Locataires
Tae-suk
arpente les rues à moto. Il laisse des prospectus sur les poignées de
porte des maisons. Quand il revient quelques jours après, il sait ainsi
lesquelles sont désertées. Il y pénètre alors et occupe les lieux
inhabités, sans jamais rien y voler. Il va même jusqu'à laver le linge
et réparer les objets cassés qui l'entourent. Un jour, il s'installe
dans une maison aisée où habite Sun-houa, une femme maltraitée par son
mari. Dès qu'il découvre sa présence, il quitte les lieux. Pourtant, ne
pouvant l'oublier, il revient sur ses pas pour l'emmener avec lui...
Kim
Ki Duk est un réalisateur très prolifique dont les films nous sont
parvenus dans un joyeux désordre. Il a tourné Locataires en 13 jours,
ce qui ne signifie pas que le film ait manqué d'attention ou qu'il soit
bâclé. Au contraire, Kim Ki Duk y manifeste un extraordinaire sens du
détail et de la précision. Le film faisant pour l'essentiel l'impasse
sur les dialogues, tout passe par la gestuel. Les actions que chaque
personnage accomplit sont un moyen de les caractériser, et de donner
des indications aux spectateurs sur leurs sentiments et leur évolution
intérieure. L'histoire d'amour naissante se manifeste ainsi par
l'accomplissement de gestes d'abord quotidiens, faire à manger, laver
le linge, écouter de la musique, qui nous font presque penser qu'il
s'agit d'un couple ordinaire. Puis Sun-houa, en s'interposant dans le
jeu de golf de Tae-suk, semble lui dire «regarde moi, fait attention à
moi». Elle impose son corps, demande sa reconnaissance qu'elle n'a
connu avec son mari qu'au travers de la violence physique. Les
accessoires de golf, intimement liés au personnage du mari trompé, sont
d'ailleurs l'instrument d'un incident provoqué par Tae-suk et qui
conduira au rapprochement du couple, mais plus tard aussi celui de la
torture du jeune homme : dans tous les cas, le club et les balles de
golf matérialisent à la fois une aisance sociale à laquelle la femme
battue veut échapper et le poids de l'argent dans la corruption et
l'influence sociale. La première image du film est à ce titre
signifiante : le filet qui permet au mari de s'entraîner dans son
jardin semble emprisonner la statue d'une femme sans membres.
Le couple va
alors se prendre en charge réciproquement, panser les plaies de
l'autre, le soigner dans un acte d'amour où l'échange verbal est
absent. Cette absence de dialogue oral n'est pas qu'un simple procédé,
une astuce de mise en scène gratuite, elle permet au contraire d'aller
directement à l'essentiel en se passant de mots. Le rejet de la société
matérialiste se traduit ainsi par un retour à la tradition lorsque le
couple découvre un vieil homme décédé dans son appartement auquel ils
offrent un enterrement digne et respectueux. Il se traduit aussi par
des gestes simples comme laver le linge à la main. De la même façon,
quand Tae-suk répare systématiquement les objets du quotidien en panne,
le cinéaste semble nous dire que c'est tout notre mode contemporain de
vie qui cloche.
Le dispositif que met en place Kim Ki Duk exprime donc
paradoxalement beaucoup plus de choses dans l'expression des corps et
dans les regards que dans le dialogue. La parole y est presque
exclusivement vécue comme une agression de l'extérieur, prononcée par
ceux qui essaient de faire éclater la bulle mise en place par le couple
: la police, le mari trompé. Ces derniers cherchent des réponses à ce
silence, à ce comportement marginal que manifestent Ta-Suk et Sun-houa.

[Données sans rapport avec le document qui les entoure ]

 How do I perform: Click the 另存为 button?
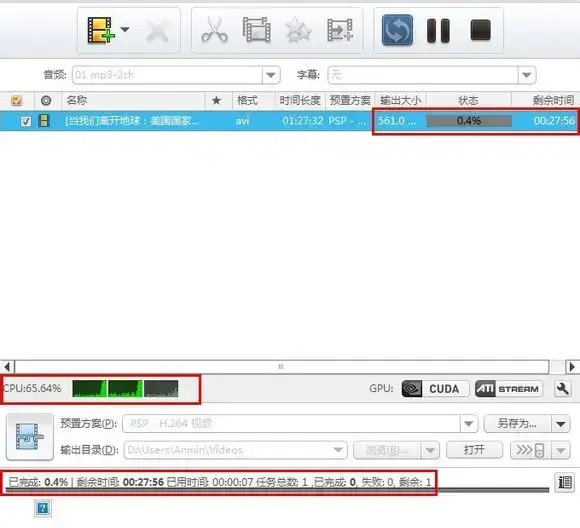click(517, 423)
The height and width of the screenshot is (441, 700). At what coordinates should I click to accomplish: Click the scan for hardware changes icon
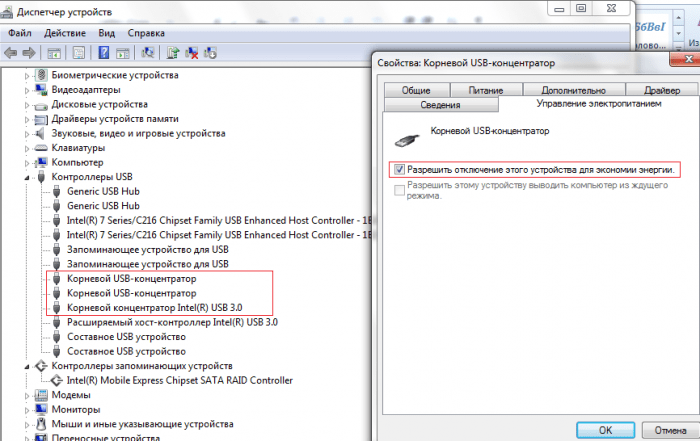148,52
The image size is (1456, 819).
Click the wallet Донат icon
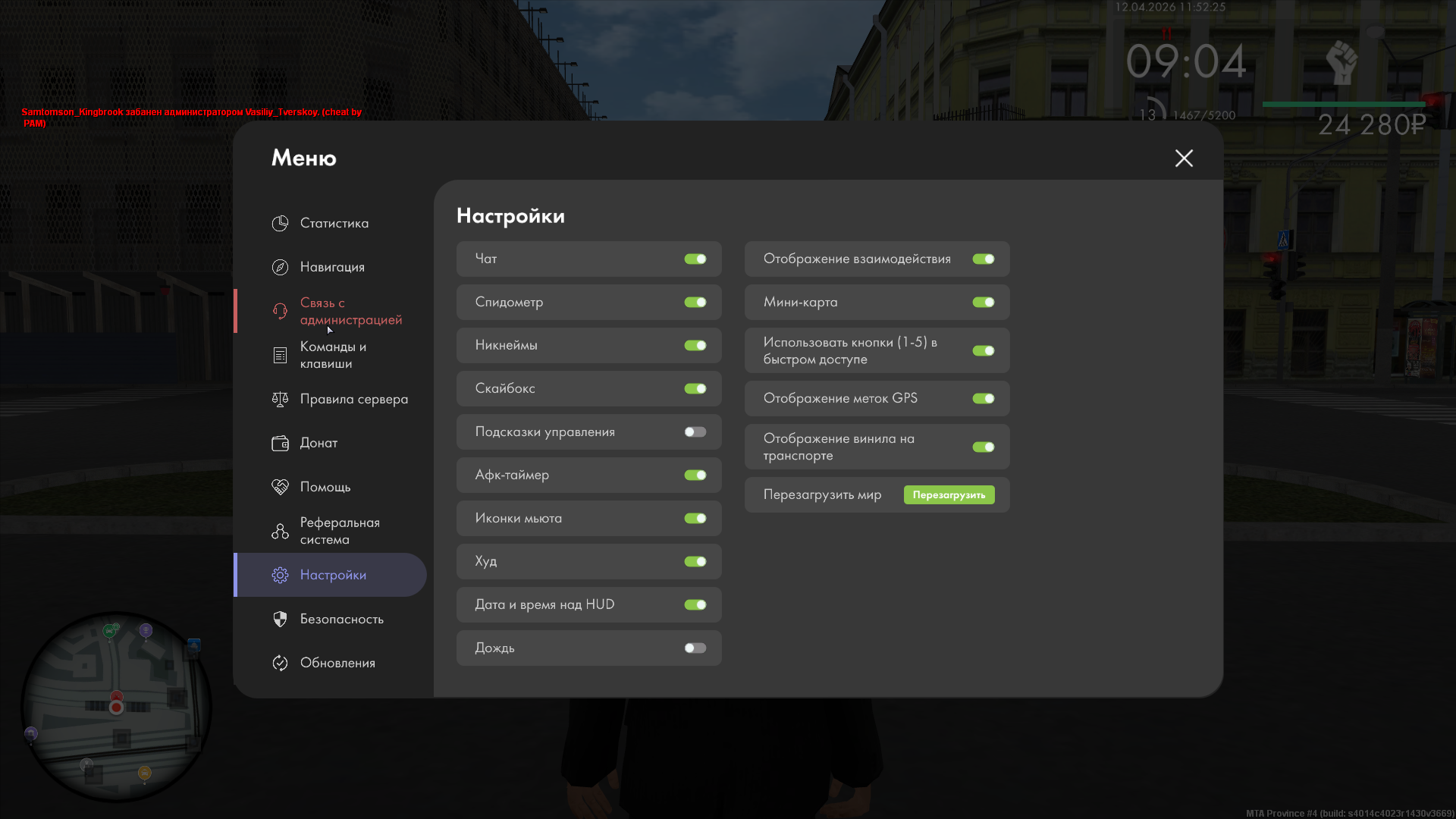click(280, 443)
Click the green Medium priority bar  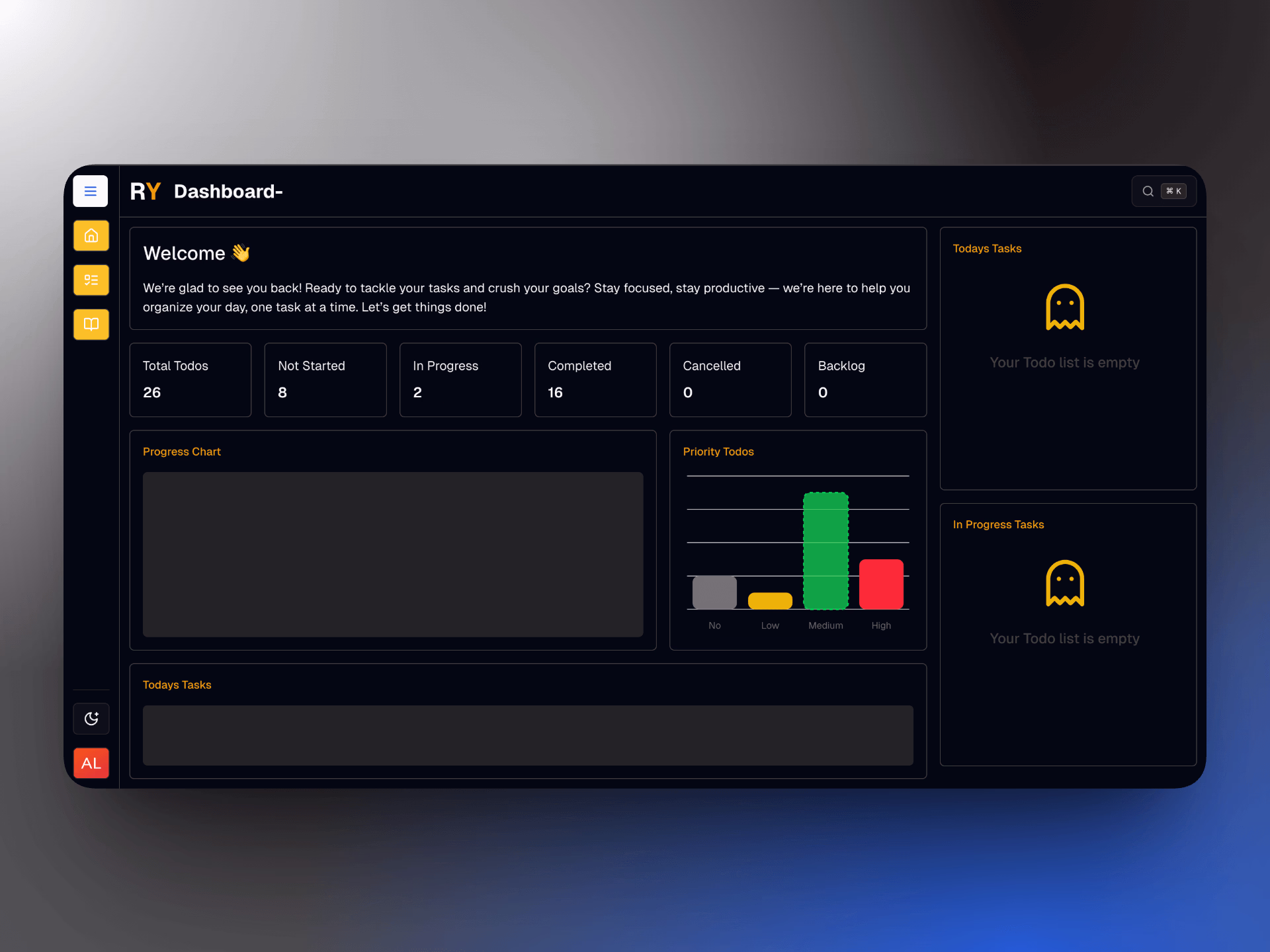[x=826, y=550]
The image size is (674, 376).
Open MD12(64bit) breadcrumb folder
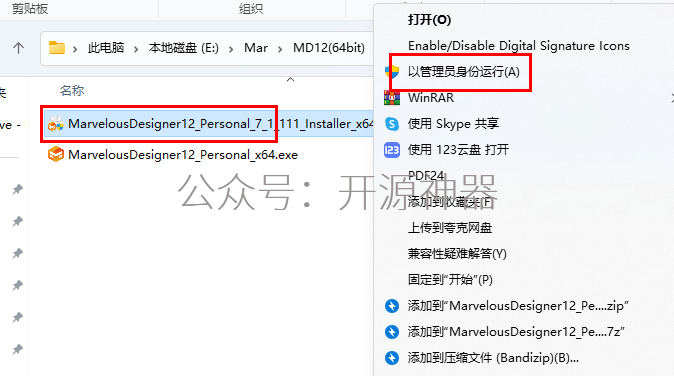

Plutôt que de les ramener vers une norme socialement acceptable, ils
vont précipiter le couple d'amant vers la recherche d'invisibilité
totale : Tae-suk, emprisonné, va s'employer à disparaître au sens
propre du terme pour se faire une place aux côtés de Sun-houa,
littéralement dans l'ombre de son mari.
La
fin du film touche alors quasiment au fantastique, à l'irréel. Une
seule phrase est prononcée par Sun-houa, mais c'est la seule qui
s'impose comme une évidence, remplie de tout son sens, précieuse et
essentielle.
Le Dvd
Le
double dvd édité par wilde side fait une nouvelle fois honneur à cet
éditeur, car il propose un journal de tournage absent de toutes les
autres versions parues ailleurs. En 86 minutes, soit quasimment la
durée du métrage, nous sommes témoins des méthodes de tournage du
réalisateur, sa minutie, son sens du timing et de la direction
d'acteurs. Une interview du réalisateur et un court making of plus
conventionnels complètent le rayon suppléments. La qualité d'image
s'avère assez satisfaisante même si les couleurs sont un peu ternes,
les contrastes et la compression sont bien gérés. Rien à signaler de
particulier du côté du son, Locataires n'étant pas un film qui délivre
une expérience multicanale inoubliable.